LÉON XIII (1810-1903) pape (1878-1903)
Léon XIII, qui fut à la tête de l'Église catholique durant le dernier quart du xixe siècle, était, malgré ses limites, un homme supérieur, et si sa politique n'a pas toujours été aussi géniale que certains l'ont affirmé, elle lui a toutefois permis de rendre au Saint-Siège, fort discrédité à la mort de son prédécesseur Pie IX, une autorité morale considérable et, par là, « une puissance politique effective supérieure au pouvoir officiel qu'il avait perdu » (C. Seignobos). Son pontificat marque un tournant dans l'histoire de l'Église catholique qui semblait naguère à contre-courant des aspirations culturelles, sociales et politiques du temps. Bien que, dans une série de domaines importants, il reste en continuité, beaucoup plus qu'on ne le dit habituellement, avec les préoccupations dominantes du pontificat précédent, ce pontificat de Léon XIII apparaît aux yeux de l'historien comme riche de possibilités qui commencèrent alors à mûrir pour s'actualiser peu à peu au cours des décennies ultérieures.
L'évêque de Pérouse
Vincenzo Gioacchino Pecci, né à Carpineto, près de Frosinone, était le sixième enfant d'une famille de petite noblesse. Ordonné prêtre en 1837, il était à cette époque très soucieux de fare una carriera. Délégat à Bénévent (1838), puis à Pérouse (1841), il s'y montra bon administrateur, hostile aux libéraux, mais soucieux d'améliorer les conditions de vie des catégories défavorisées et plein de tact dans ses rapports humains.

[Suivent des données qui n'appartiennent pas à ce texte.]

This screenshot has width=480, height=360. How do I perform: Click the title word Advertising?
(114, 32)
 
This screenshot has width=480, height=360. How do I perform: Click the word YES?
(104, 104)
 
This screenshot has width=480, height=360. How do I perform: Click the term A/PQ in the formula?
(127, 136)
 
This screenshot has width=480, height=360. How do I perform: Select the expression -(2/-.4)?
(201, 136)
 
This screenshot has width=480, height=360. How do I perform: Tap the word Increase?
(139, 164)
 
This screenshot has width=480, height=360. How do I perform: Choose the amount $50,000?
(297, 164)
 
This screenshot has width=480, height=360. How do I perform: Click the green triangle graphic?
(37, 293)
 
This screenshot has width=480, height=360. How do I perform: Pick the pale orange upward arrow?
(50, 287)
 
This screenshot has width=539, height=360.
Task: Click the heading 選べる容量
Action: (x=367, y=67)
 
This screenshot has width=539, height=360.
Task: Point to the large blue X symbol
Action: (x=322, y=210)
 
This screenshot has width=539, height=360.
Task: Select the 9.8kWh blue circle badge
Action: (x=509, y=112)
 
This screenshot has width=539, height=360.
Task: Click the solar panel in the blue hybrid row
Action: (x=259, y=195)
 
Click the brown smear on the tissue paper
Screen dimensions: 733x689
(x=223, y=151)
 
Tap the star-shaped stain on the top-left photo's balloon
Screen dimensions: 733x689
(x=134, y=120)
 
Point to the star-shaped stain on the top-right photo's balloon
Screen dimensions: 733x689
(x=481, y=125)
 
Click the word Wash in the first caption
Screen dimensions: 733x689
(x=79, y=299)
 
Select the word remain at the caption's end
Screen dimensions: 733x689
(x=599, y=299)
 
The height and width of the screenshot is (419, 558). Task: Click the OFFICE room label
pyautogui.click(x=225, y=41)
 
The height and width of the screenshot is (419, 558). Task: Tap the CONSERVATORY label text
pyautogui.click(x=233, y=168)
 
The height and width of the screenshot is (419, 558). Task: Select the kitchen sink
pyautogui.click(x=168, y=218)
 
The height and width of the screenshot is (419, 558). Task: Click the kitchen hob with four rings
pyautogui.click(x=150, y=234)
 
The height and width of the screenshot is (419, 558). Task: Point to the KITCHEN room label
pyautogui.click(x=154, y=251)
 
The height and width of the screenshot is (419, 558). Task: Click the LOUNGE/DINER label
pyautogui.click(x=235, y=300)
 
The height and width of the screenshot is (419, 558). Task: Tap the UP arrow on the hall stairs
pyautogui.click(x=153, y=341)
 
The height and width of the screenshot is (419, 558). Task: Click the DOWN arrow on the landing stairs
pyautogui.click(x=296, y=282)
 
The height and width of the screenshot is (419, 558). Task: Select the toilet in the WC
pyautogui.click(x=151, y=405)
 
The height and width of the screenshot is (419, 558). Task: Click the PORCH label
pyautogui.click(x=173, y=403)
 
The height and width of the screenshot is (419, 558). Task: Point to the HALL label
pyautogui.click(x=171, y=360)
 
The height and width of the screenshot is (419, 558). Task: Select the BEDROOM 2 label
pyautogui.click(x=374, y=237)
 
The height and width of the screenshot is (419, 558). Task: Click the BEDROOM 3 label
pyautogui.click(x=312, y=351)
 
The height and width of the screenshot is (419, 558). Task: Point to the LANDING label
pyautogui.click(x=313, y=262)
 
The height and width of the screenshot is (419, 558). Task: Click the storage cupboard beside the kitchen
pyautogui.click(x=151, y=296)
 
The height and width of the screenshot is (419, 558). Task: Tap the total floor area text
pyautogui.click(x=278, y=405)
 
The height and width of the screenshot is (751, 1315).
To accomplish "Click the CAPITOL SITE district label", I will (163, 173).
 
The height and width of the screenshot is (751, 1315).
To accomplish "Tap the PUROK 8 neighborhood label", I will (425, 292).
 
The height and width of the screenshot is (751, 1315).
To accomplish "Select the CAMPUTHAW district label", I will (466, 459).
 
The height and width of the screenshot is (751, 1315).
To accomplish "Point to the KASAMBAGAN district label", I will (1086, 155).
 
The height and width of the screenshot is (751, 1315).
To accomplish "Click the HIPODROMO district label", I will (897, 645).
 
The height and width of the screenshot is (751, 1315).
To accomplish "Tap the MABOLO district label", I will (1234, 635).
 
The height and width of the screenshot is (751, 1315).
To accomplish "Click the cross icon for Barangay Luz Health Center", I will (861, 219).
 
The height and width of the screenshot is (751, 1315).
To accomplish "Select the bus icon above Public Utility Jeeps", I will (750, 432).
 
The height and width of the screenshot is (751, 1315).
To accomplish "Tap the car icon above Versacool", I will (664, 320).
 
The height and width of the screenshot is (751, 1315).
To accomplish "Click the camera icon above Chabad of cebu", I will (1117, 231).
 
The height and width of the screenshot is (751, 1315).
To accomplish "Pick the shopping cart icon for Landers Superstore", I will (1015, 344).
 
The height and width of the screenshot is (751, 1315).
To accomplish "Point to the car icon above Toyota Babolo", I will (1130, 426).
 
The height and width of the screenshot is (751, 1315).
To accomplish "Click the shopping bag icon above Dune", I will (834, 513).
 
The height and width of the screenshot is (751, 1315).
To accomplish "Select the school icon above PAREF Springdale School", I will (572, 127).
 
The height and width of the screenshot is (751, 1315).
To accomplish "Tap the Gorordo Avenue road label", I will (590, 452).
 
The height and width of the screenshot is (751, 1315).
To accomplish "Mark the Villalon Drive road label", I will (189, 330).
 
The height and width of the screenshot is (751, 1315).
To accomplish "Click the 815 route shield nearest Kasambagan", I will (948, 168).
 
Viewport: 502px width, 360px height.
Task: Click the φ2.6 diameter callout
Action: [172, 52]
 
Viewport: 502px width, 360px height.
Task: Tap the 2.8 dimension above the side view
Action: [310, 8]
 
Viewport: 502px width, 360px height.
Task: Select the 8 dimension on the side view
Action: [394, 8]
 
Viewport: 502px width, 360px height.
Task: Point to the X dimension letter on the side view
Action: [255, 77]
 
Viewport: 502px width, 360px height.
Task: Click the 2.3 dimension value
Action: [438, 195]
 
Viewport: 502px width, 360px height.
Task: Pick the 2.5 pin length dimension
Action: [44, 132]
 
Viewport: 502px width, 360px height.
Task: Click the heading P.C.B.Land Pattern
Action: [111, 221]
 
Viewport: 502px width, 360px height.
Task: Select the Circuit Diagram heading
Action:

Nommé en 1842 nonce à Bruxelles, il eut par là l'occasion de prendre contact avec l'Europe parlementaire et bourgeoise. Rappelé en Italie à la demande du roi Léopold Ier en 1846, il fut nommé évêque de Pérouse, et, en dépit d'une promotion qui se fit attendre au cardinalat (1853), il allait rester confiné pendant trente-deux ans dans ce petit diocèse ; ses appréciations sévères sur la réaction qui avait suivi la crise de 1848, puis son souci d'éviter des heurts inutiles avec les autorités italiennes après l'annexion de l'Ombrie le faisaient, en effet, soupçonner par Pie IX de tiédeur à l'égard du pouvoir temporel et de sympathies pour le libéralisme, ce qui était bien inexact.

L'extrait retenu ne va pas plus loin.